相次ぐ「道路冠水」が予測しづらい理由 ナビタイムに聞く、豪雨からクルマを救う「道路標高マップ」試作のきっかけ(3/3 ページ)

標高データと生成AIの組み合わせ

 開発担当者は「今回のプロトタイプでは、道路標高データを入力データとし、地形の解析から降雨時の雨水の流れ込み・滞留傾向のシミュレーションまでを、生成AIを活用して一括で処理・生成させています。既存の標高データと生成AIを組み合わせることで、直感的な水流シミュレーションを迅速に可視化する技術アプローチの検証を行っています」と話す。
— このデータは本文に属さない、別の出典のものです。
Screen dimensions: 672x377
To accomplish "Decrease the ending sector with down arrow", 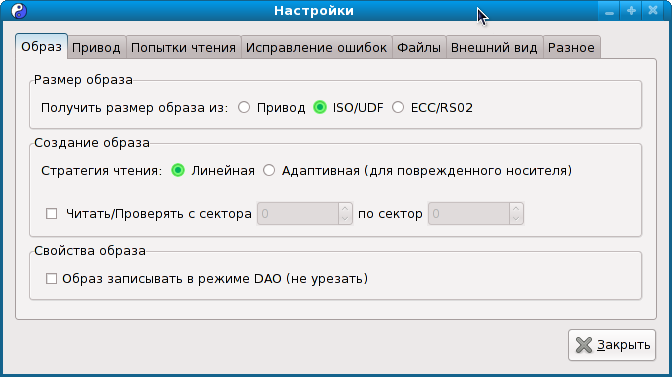I will pyautogui.click(x=516, y=218).
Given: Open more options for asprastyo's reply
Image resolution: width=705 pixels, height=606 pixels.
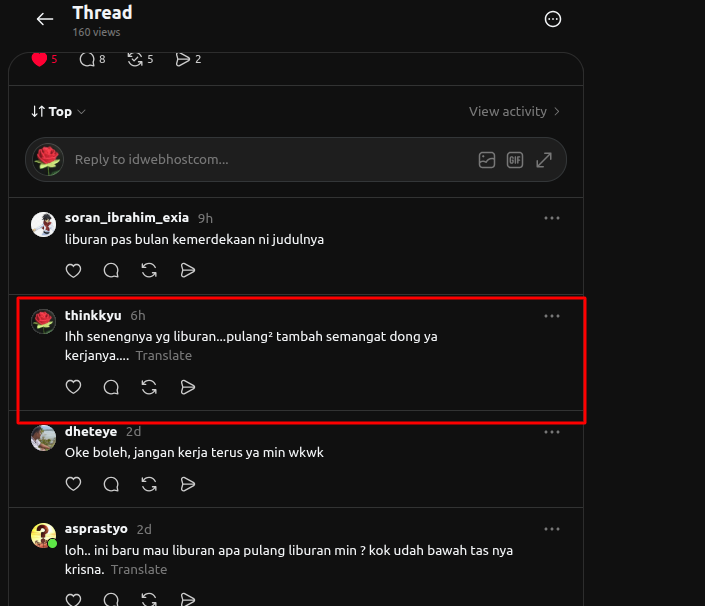Looking at the screenshot, I should (x=552, y=529).
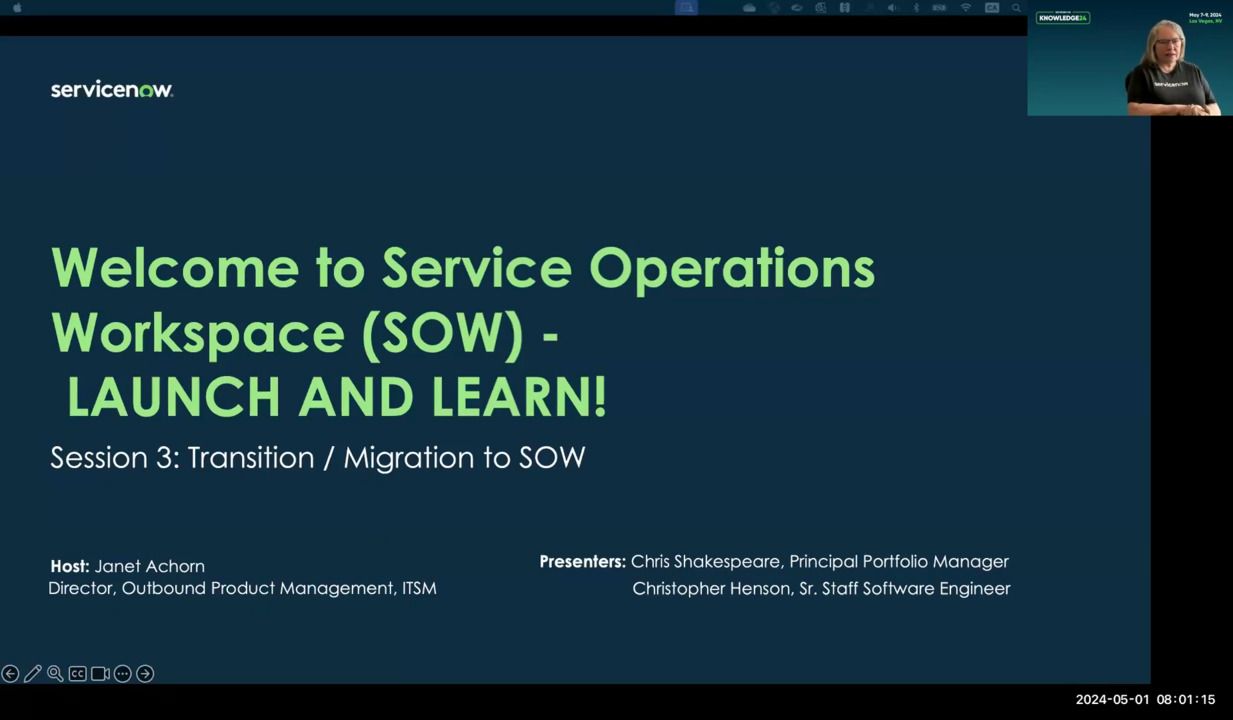Image resolution: width=1233 pixels, height=720 pixels.
Task: Open the Apple menu
Action: (x=16, y=7)
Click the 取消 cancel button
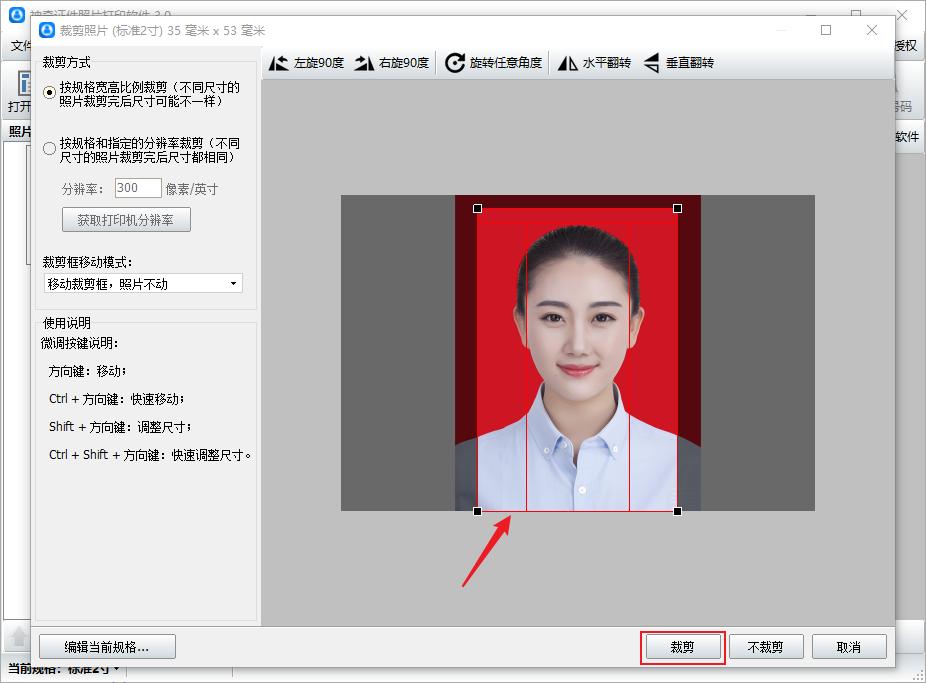Image resolution: width=926 pixels, height=683 pixels. (x=849, y=647)
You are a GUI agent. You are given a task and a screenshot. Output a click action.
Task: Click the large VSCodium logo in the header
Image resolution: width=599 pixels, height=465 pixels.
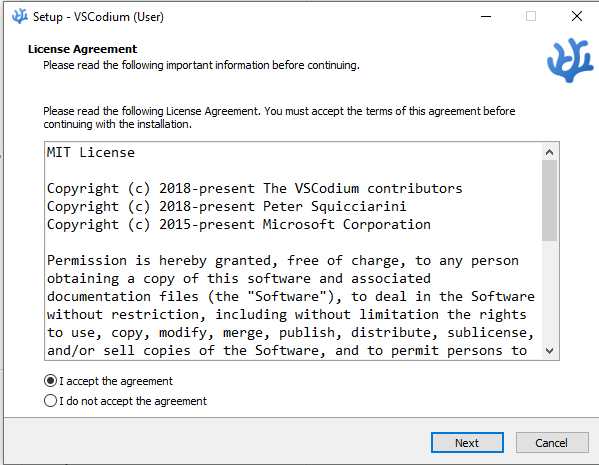coord(570,60)
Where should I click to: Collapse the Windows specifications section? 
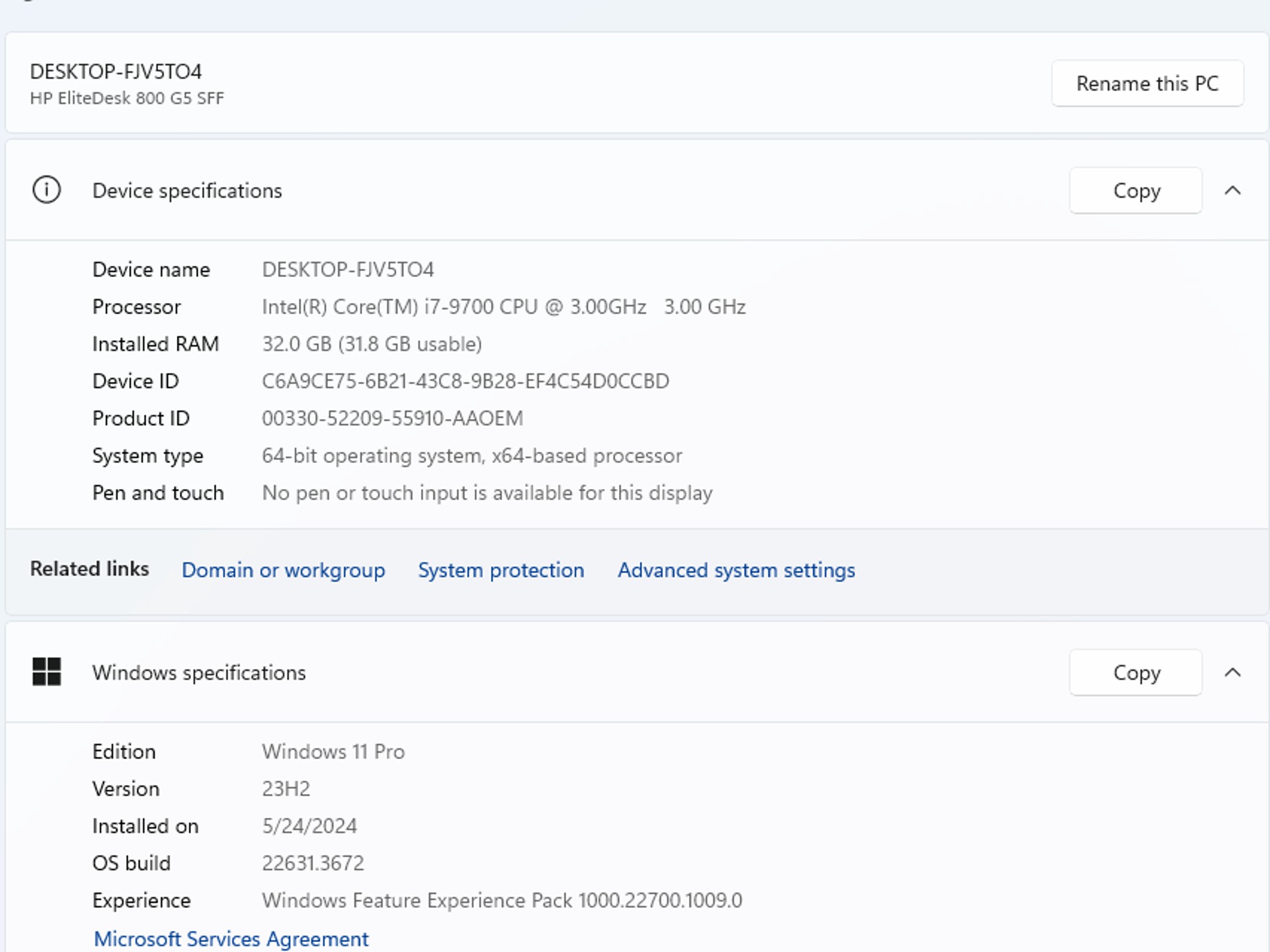(1234, 672)
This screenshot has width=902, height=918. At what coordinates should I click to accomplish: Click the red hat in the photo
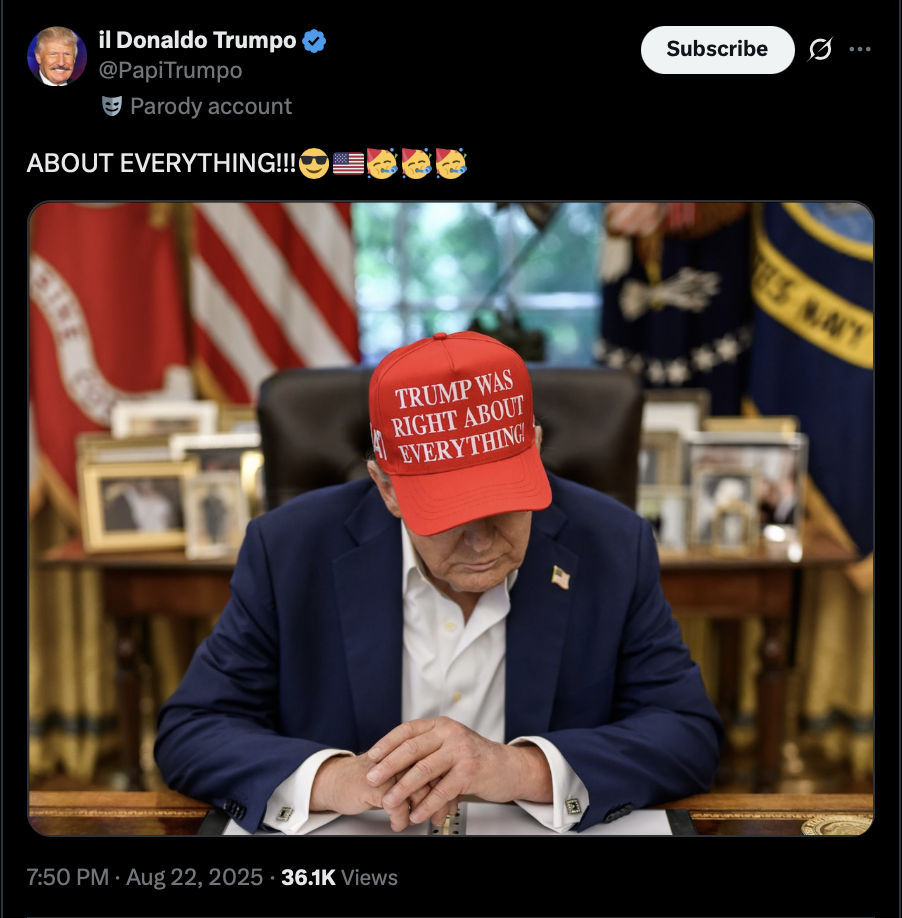459,430
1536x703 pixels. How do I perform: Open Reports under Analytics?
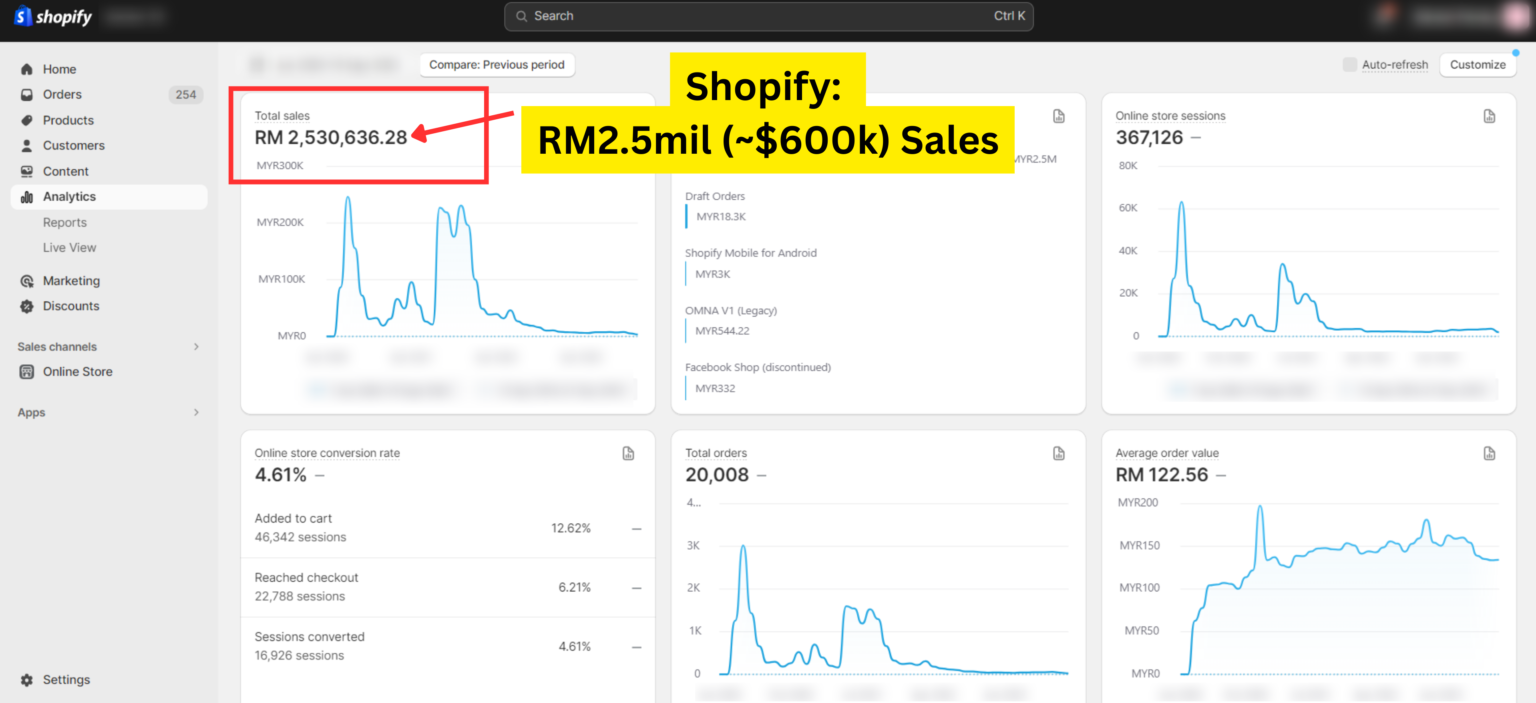point(65,223)
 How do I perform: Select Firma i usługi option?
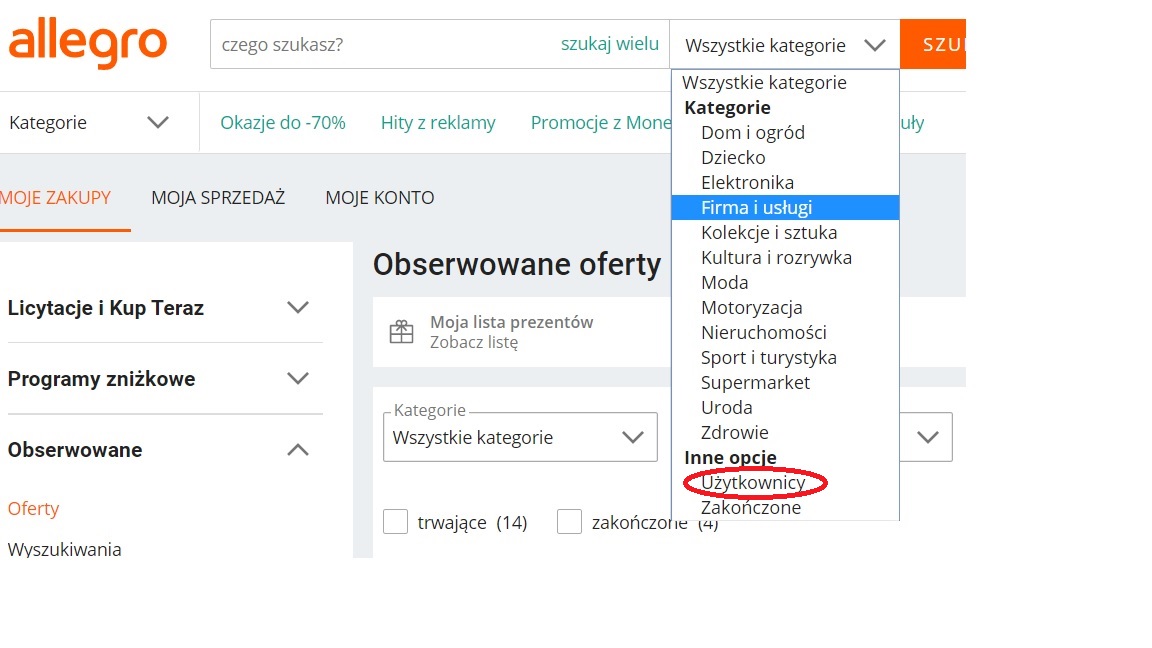coord(756,208)
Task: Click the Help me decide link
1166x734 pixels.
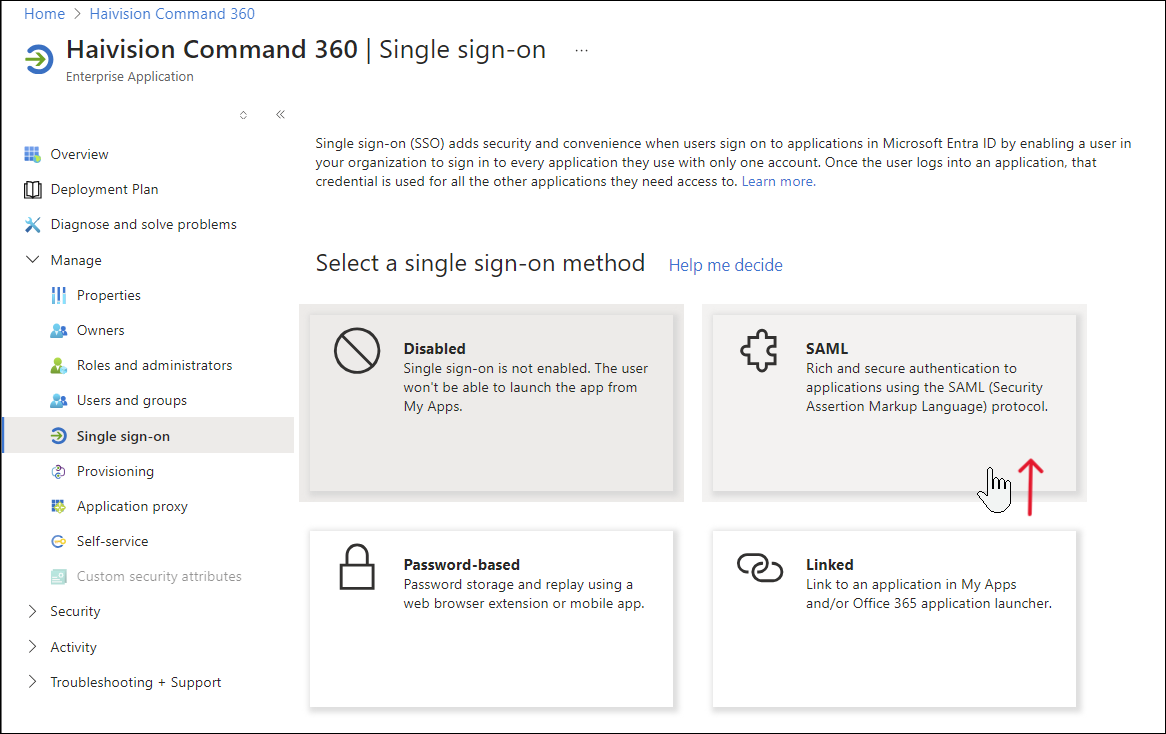Action: (x=725, y=264)

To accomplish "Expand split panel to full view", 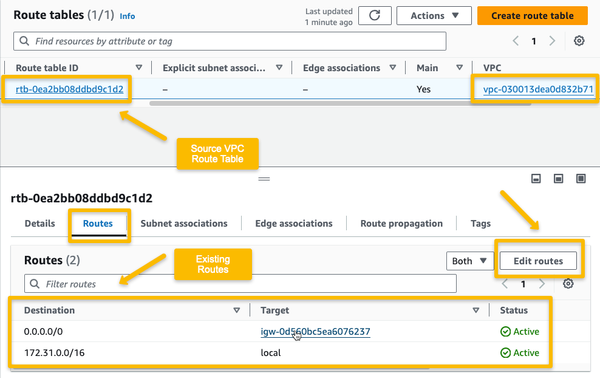I will (x=581, y=178).
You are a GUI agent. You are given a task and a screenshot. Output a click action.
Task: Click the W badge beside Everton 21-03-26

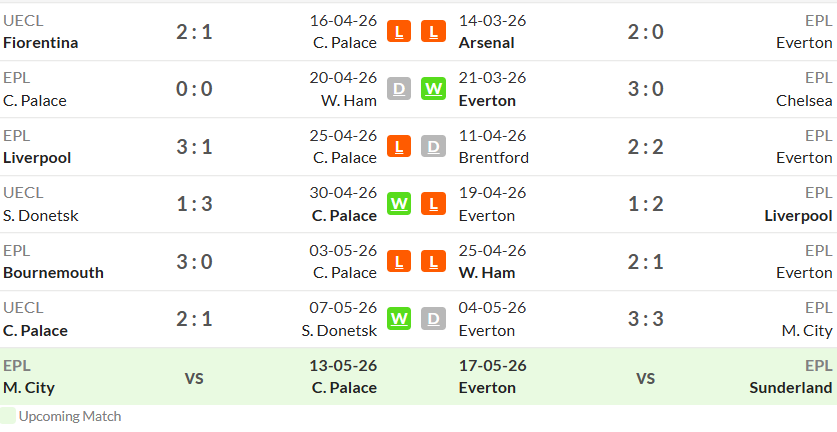point(433,89)
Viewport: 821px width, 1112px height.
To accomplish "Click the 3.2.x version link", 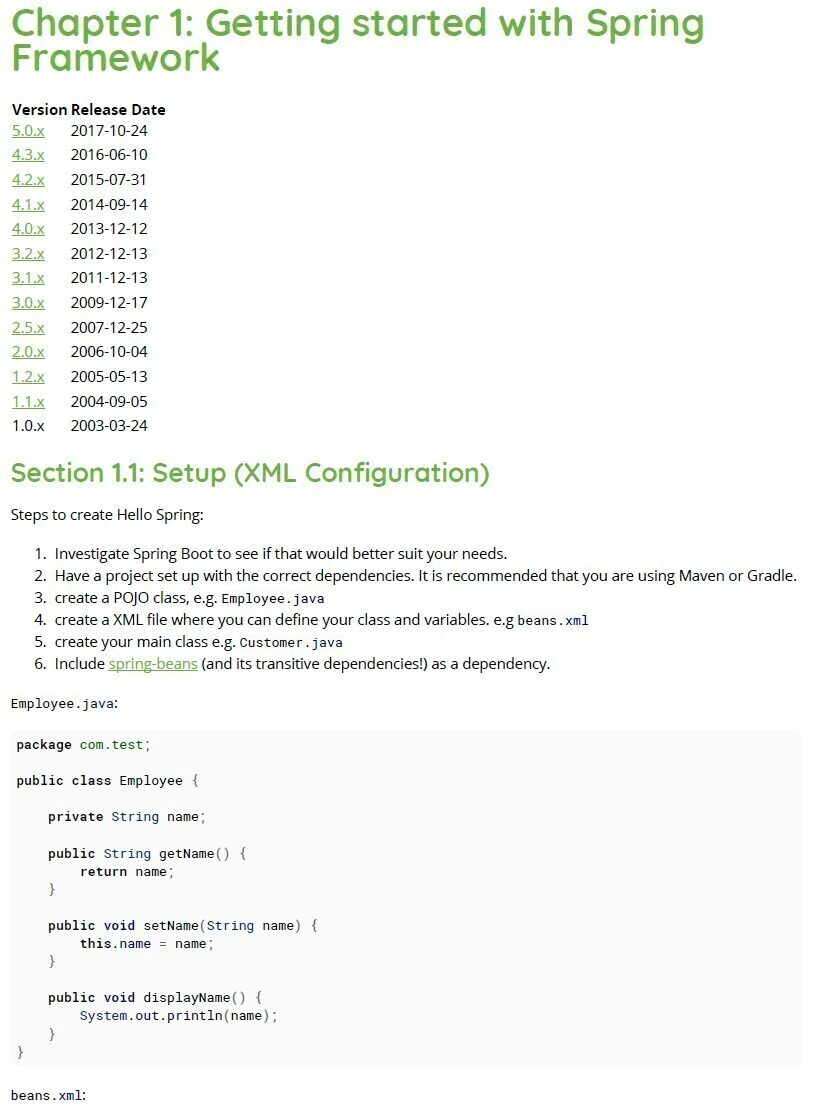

 ただし、下水道など道路の排水施設の能力やリアルタイムの雨量は考慮していない。だから青くなった道は“冠水が予想される場所”ではなく、あくまでも“周囲から多くの雨水が流れ込むと予想される場所”だ。

猛烈な雨を止めたところ。“多くの雨水が流れ込むと予想される場所”を確認できる

 ナビタイムによると、道路の冠水を予測するには、道路の排水施設の能力の他に土壌の吸水性、周囲にある河川の状況、リアルタイムの降雨量なども考慮する必要があり、今のところそうしたデータはないという。「そもそも道路の排水能力などのデータが存在するのかも分かりません」。

 このため、道路標高マップは現状、参考用の技術検証ツールという位置付けで、同社のカーナビアプリに取り入れる予定もない。それでも大雨の予報が出た時、どこの道を避けるべきか、クルマをどこに駐車するべきかと心配しているドライバーにとっては貴重な情報になるはずだ。

 「平時の防災・通行の参考情報として、自宅や職場周辺、よく通るルート上に存在する“周囲より低い地形”を把握し、大雨時の危険予測の参考情報として活用いただければ」(ナビタイム)。